Item position entries
************

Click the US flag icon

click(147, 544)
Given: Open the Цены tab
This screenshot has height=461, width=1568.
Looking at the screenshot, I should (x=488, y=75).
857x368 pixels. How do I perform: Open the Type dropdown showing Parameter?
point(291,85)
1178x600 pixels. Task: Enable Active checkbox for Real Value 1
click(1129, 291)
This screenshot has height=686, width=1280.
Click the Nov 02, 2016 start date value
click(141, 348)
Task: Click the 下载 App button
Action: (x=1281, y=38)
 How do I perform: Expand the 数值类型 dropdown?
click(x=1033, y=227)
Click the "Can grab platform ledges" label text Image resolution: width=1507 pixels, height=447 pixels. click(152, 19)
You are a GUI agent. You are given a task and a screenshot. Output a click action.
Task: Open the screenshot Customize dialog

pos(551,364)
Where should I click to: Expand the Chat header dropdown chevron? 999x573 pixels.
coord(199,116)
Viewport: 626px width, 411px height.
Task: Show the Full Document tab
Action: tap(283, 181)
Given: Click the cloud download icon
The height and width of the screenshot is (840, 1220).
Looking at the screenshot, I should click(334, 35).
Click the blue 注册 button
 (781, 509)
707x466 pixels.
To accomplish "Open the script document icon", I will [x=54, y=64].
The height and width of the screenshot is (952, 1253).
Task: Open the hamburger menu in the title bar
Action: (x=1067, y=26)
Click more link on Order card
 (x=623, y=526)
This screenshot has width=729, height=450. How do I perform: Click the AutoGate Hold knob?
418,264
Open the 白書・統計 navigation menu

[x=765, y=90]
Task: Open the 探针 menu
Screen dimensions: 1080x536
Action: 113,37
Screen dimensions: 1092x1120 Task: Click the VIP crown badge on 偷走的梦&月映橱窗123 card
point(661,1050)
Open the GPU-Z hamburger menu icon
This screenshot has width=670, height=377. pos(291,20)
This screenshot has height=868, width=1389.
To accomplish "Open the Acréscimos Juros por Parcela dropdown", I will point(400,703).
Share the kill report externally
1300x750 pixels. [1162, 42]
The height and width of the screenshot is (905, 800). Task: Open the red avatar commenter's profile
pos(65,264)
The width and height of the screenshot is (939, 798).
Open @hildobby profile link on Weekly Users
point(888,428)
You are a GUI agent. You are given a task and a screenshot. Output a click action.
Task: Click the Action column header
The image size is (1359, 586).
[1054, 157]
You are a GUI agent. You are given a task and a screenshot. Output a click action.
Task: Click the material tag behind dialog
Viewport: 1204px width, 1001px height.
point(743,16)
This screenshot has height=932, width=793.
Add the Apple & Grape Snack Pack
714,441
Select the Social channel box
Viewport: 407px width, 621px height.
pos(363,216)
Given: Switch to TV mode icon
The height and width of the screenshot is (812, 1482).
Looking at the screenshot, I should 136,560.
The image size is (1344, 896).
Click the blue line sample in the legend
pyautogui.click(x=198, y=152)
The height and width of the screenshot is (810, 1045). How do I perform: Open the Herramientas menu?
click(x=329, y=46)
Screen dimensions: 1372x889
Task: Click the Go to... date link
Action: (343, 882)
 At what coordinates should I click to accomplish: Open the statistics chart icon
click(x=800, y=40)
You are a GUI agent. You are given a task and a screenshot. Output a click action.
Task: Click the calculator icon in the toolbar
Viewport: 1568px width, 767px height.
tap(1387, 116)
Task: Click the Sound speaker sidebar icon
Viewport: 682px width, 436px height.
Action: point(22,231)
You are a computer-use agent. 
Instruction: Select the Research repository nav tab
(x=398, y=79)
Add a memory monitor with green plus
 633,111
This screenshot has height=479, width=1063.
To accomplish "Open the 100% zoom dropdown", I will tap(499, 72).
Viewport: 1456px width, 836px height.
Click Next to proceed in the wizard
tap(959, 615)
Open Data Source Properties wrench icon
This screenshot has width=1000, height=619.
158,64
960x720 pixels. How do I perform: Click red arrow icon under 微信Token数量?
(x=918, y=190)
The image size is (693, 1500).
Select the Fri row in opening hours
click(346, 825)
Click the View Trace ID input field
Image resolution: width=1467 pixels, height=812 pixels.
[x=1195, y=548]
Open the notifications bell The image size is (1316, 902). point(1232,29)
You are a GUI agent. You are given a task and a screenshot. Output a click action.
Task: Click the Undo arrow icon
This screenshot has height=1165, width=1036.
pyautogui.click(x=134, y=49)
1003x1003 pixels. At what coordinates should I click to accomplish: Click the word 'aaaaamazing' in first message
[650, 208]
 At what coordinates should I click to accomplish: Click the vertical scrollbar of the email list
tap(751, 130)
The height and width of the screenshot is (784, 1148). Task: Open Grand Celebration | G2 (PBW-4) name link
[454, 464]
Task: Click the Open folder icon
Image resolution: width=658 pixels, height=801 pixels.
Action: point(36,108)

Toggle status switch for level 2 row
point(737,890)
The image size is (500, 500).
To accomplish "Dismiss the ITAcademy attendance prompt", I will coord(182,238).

************

§ Requirements: Rewrite all of the records above, putting "drop-down" in place of each occurrence of "dropdown" and leaving every other part unchanged.

§ Answer to the problem:
Click the US flag icon

click(147, 544)
Given: Open the Цены tab
This screenshot has height=461, width=1568.
Looking at the screenshot, I should (x=488, y=75).
857x368 pixels. How do I perform: Open the Type drop-down showing Parameter?
point(291,85)
1178x600 pixels. Task: Enable Active checkbox for Real Value 1
click(1129, 291)
This screenshot has height=686, width=1280.
Click the Nov 02, 2016 start date value
click(141, 348)
Task: Click the 下载 App button
Action: (x=1281, y=38)
 How do I perform: Expand the 数值类型 drop-down?
click(x=1033, y=227)
Click the "Can grab platform ledges" label text Image resolution: width=1507 pixels, height=447 pixels. click(152, 19)
You are a GUI agent. You are given a task and a screenshot. Output a click action.
Task: Open the screenshot Customize dialog

pos(551,364)
Where should I click to: Expand the Chat header drop-down chevron? 999x573 pixels.
coord(199,116)
Viewport: 626px width, 411px height.
Task: Show the Full Document tab
Action: tap(283, 181)
Given: Click the cloud download icon
The height and width of the screenshot is (840, 1220).
Looking at the screenshot, I should click(334, 35).
Click the blue 注册 button
 (781, 509)
707x466 pixels.
To accomplish "Open the script document icon", I will [x=54, y=64].
The height and width of the screenshot is (952, 1253).
Task: Open the hamburger menu in the title bar
Action: (x=1067, y=26)
Click more link on Order card
 (x=623, y=526)
This screenshot has width=729, height=450. How do I perform: Click the AutoGate Hold knob?
418,264
Open the 白書・統計 navigation menu

[x=765, y=90]
Task: Open the 探针 menu
Screen dimensions: 1080x536
Action: 113,37
Screen dimensions: 1092x1120 Task: Click the VIP crown badge on 偷走的梦&月映橱窗123 card
point(661,1050)
Open the GPU-Z hamburger menu icon
This screenshot has width=670, height=377. pos(291,20)
This screenshot has height=868, width=1389.
To accomplish "Open the Acréscimos Juros por Parcela drop-down", I will point(400,703).
Share the kill report externally
1300x750 pixels. [1162, 42]
The height and width of the screenshot is (905, 800). Task: Open the red avatar commenter's profile
pos(65,264)
The width and height of the screenshot is (939, 798).
Open @hildobby profile link on Weekly Users
point(888,428)
You are a GUI agent. You are given a task and a screenshot. Output a click action.
Task: Click the Action column header
The image size is (1359, 586).
[1054, 157]
You are a GUI agent. You are given a task and a screenshot. Output a click action.
Task: Click the material tag behind dialog
Viewport: 1204px width, 1001px height.
point(743,16)
This screenshot has height=932, width=793.
Add the Apple & Grape Snack Pack
714,441
Select the Social channel box
Viewport: 407px width, 621px height.
pos(363,216)
Given: Switch to TV mode icon
The height and width of the screenshot is (812, 1482).
Looking at the screenshot, I should 136,560.
The image size is (1344, 896).
Click the blue line sample in the legend
pyautogui.click(x=198, y=152)
The height and width of the screenshot is (810, 1045). How do I perform: Open the Herramientas menu?
click(x=329, y=46)
Screen dimensions: 1372x889
Task: Click the Go to... date link
Action: (343, 882)
 At what coordinates should I click to accomplish: Open the statistics chart icon
click(x=800, y=40)
You are a GUI agent. You are given a task and a screenshot. Output a click action.
Task: Click the calculator icon in the toolbar
Viewport: 1568px width, 767px height.
tap(1387, 116)
Task: Click the Sound speaker sidebar icon
Viewport: 682px width, 436px height.
Action: point(22,231)
You are a computer-use agent. 
Instruction: Select the Research repository nav tab
(x=398, y=79)
Add a memory monitor with green plus
 633,111
This screenshot has height=479, width=1063.
To accomplish "Open the 100% zoom drop-down", I will tap(499, 72).
Viewport: 1456px width, 836px height.
Click Next to proceed in the wizard
tap(959, 615)
Open Data Source Properties wrench icon
This screenshot has width=1000, height=619.
158,64
960x720 pixels. How do I perform: Click red arrow icon under 微信Token数量?
(x=918, y=190)
The image size is (693, 1500).
Select the Fri row in opening hours
click(346, 825)
Click the View Trace ID input field
Image resolution: width=1467 pixels, height=812 pixels.
[x=1195, y=548]
Open the notifications bell The image size is (1316, 902). point(1232,29)
You are a GUI agent. You are given a task and a screenshot. Output a click action.
Task: Click the Undo arrow icon
This screenshot has height=1165, width=1036.
pyautogui.click(x=134, y=49)
1003x1003 pixels. At what coordinates should I click to accomplish: Click the word 'aaaaamazing' in first message
[650, 208]
 At what coordinates should I click to accomplish: Click the vertical scrollbar of the email list
tap(751, 130)
The height and width of the screenshot is (784, 1148). Task: Open Grand Celebration | G2 (PBW-4) name link
[454, 464]
Task: Click the Open folder icon
Image resolution: width=658 pixels, height=801 pixels.
Action: point(36,108)

Toggle status switch for level 2 row
point(737,890)
The image size is (500, 500).
To accomplish "Dismiss the ITAcademy attendance prompt", I will coord(182,238).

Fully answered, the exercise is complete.